Copy, word for word, the opening line of the data and each line after it until the line that contains "Newsletter (1278, 121)", which is included. Leave the pictures out.

## DATA RECORDS
"""
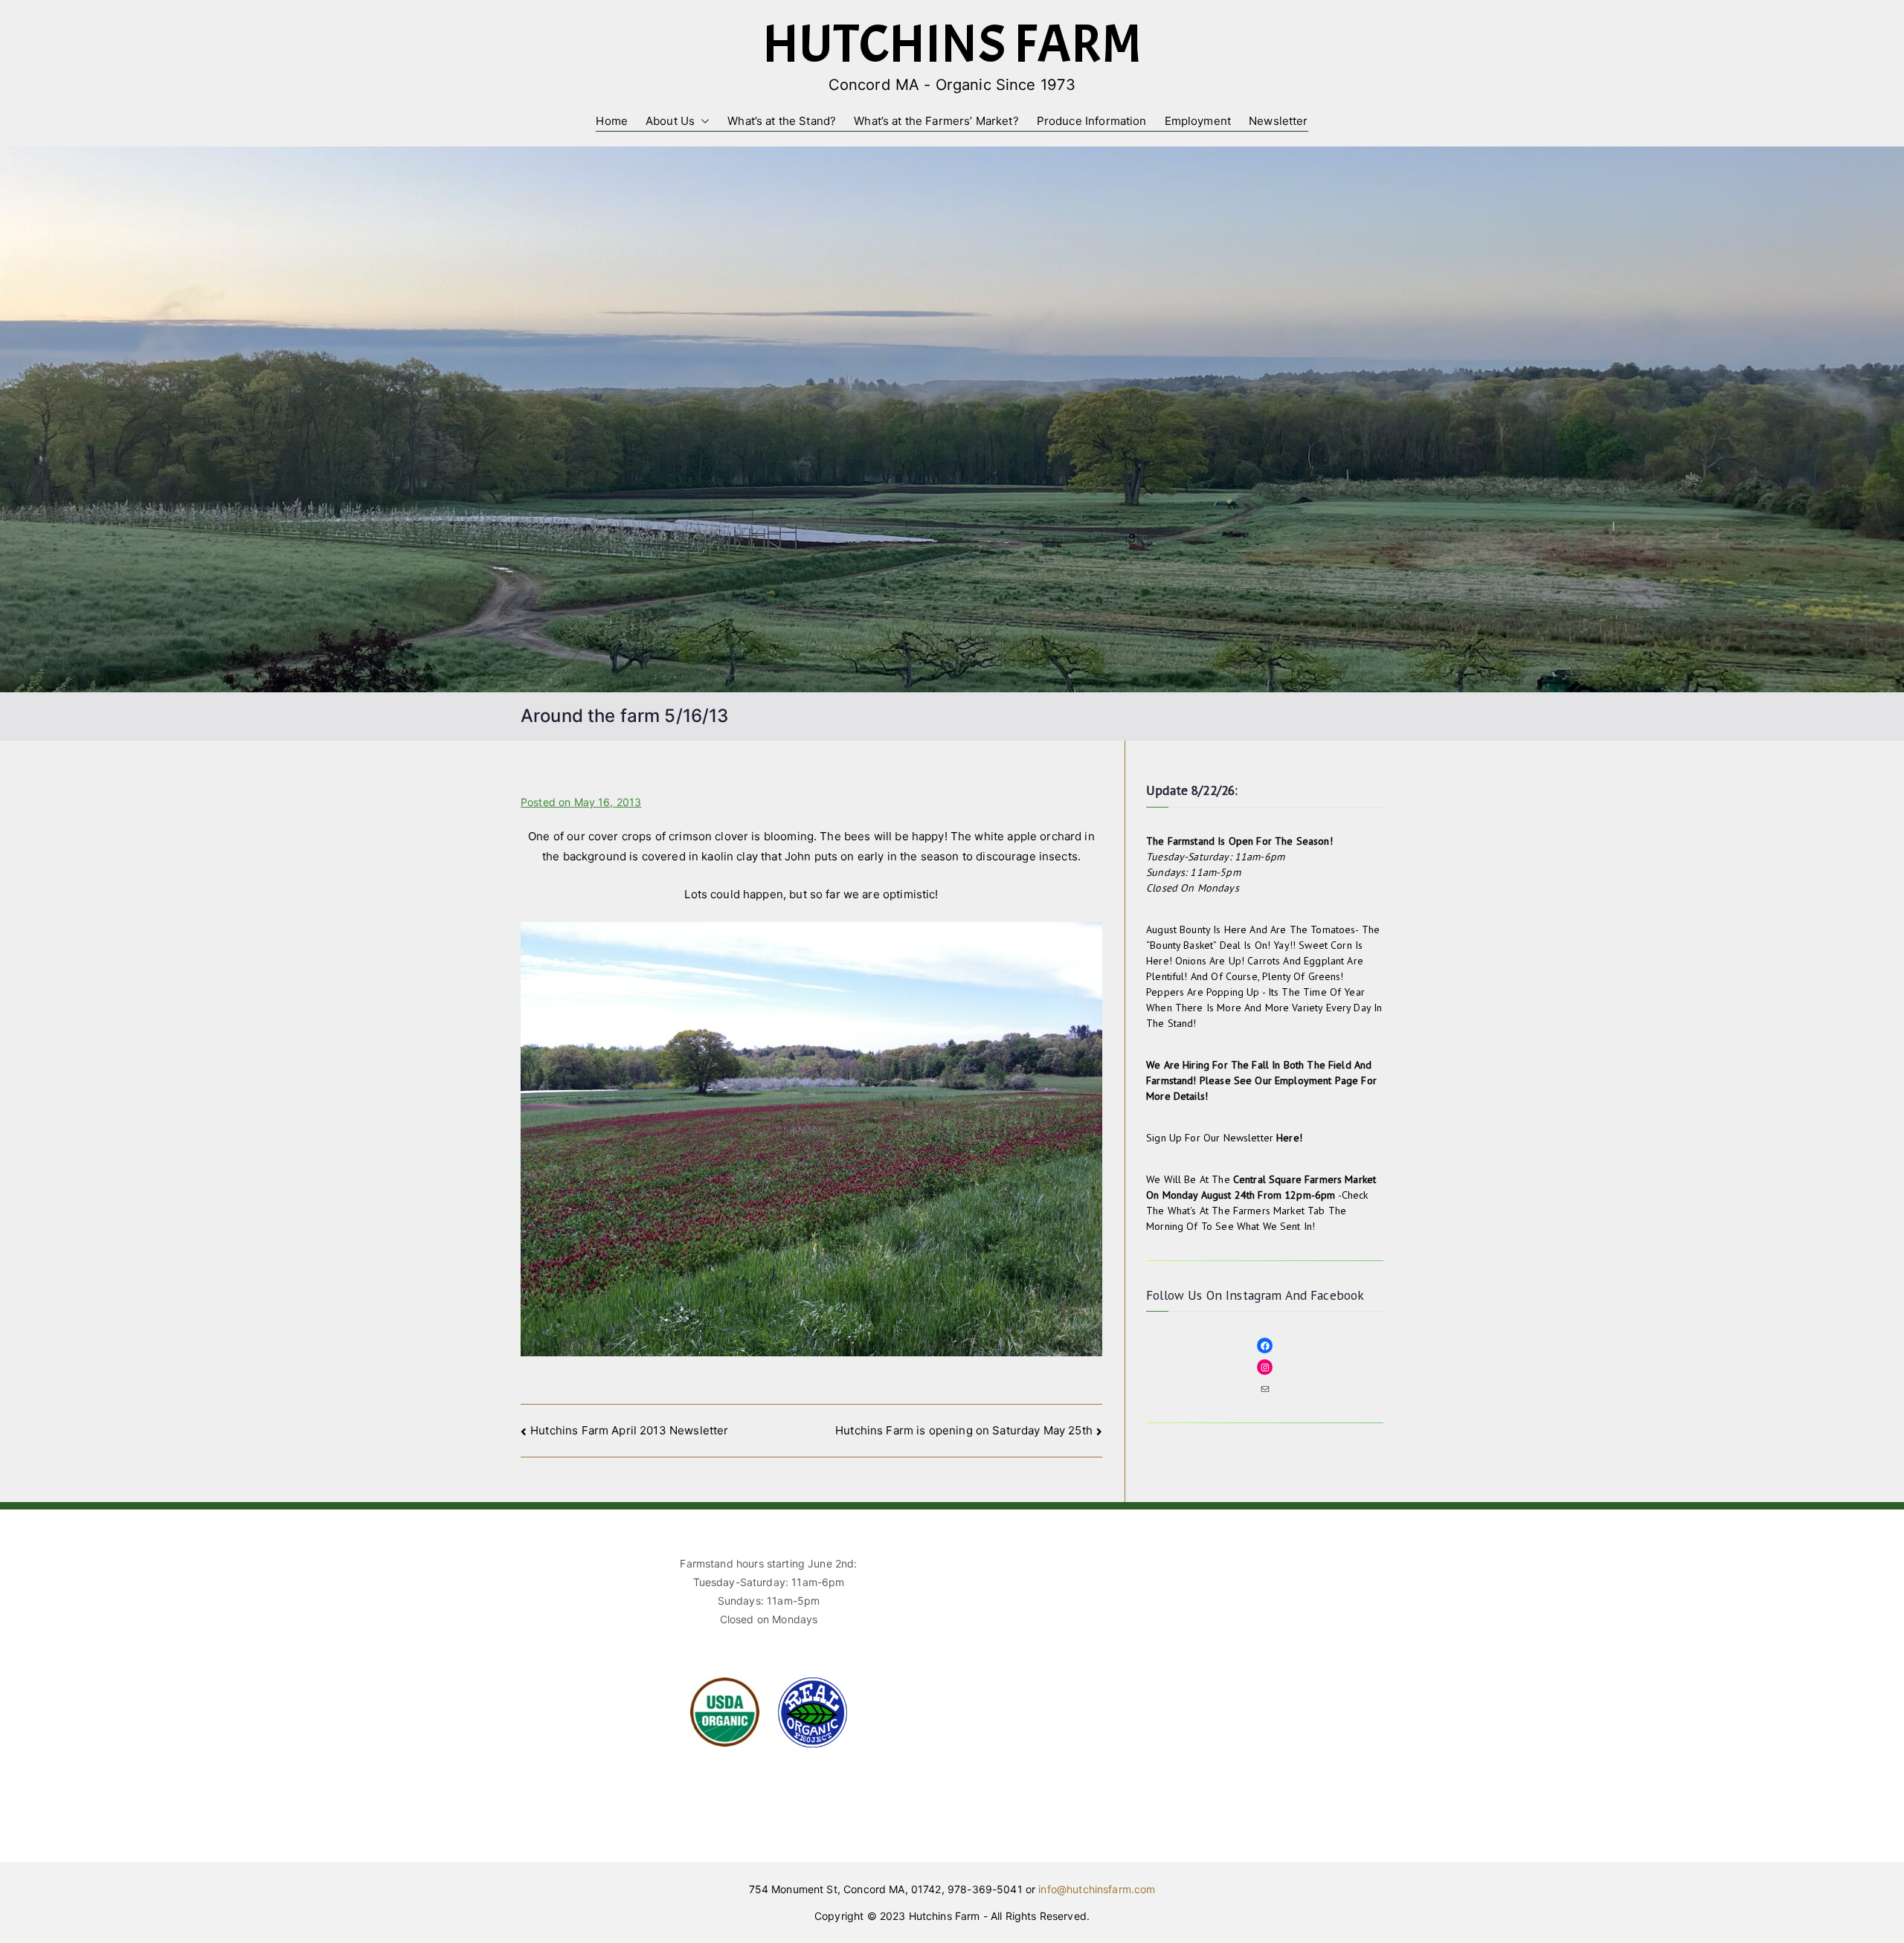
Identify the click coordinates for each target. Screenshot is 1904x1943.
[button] (702, 121)
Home (612, 121)
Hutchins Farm (952, 44)
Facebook (1337, 1295)
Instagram (1253, 1295)
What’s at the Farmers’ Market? (936, 121)
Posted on (581, 802)
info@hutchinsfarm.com (1096, 1889)
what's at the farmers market (1236, 1210)
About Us (670, 121)
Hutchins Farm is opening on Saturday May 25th (964, 1430)
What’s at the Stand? (781, 121)
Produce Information (1092, 121)
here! (1289, 1137)
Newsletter (1278, 121)
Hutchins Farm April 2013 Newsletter (629, 1430)
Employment (1198, 121)
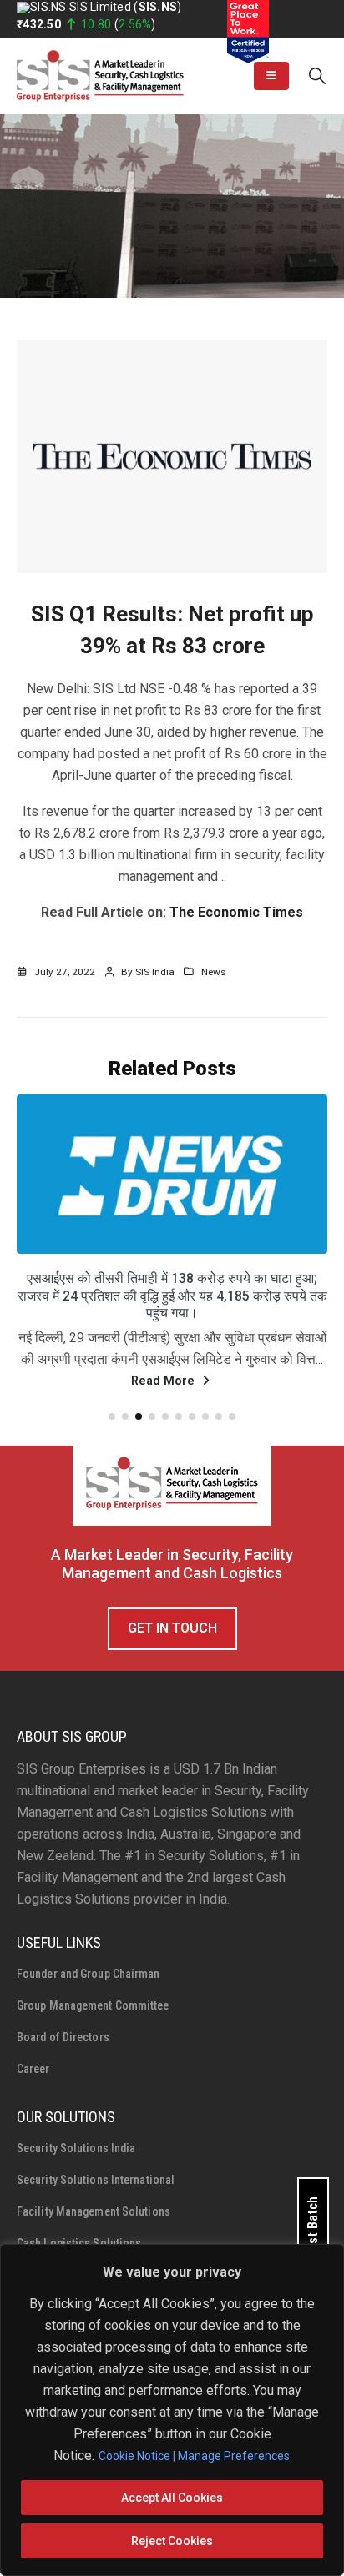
"""
## OUTPUT OF THE TASK
Identify the click coordinates for each target. Screenshot is 1904x1943.
[button] (702, 121)
Home (612, 121)
Hutchins Farm (952, 44)
Facebook (1337, 1295)
Instagram (1253, 1295)
What’s at the Farmers’ Market? (936, 121)
Posted on (581, 802)
info@hutchinsfarm.com (1096, 1889)
what's at the farmers market (1236, 1210)
About Us (670, 121)
Hutchins Farm is opening on Saturday May 25th (964, 1430)
What’s at the Stand? (781, 121)
Produce Information (1092, 121)
here! (1289, 1137)
Newsletter (1278, 121)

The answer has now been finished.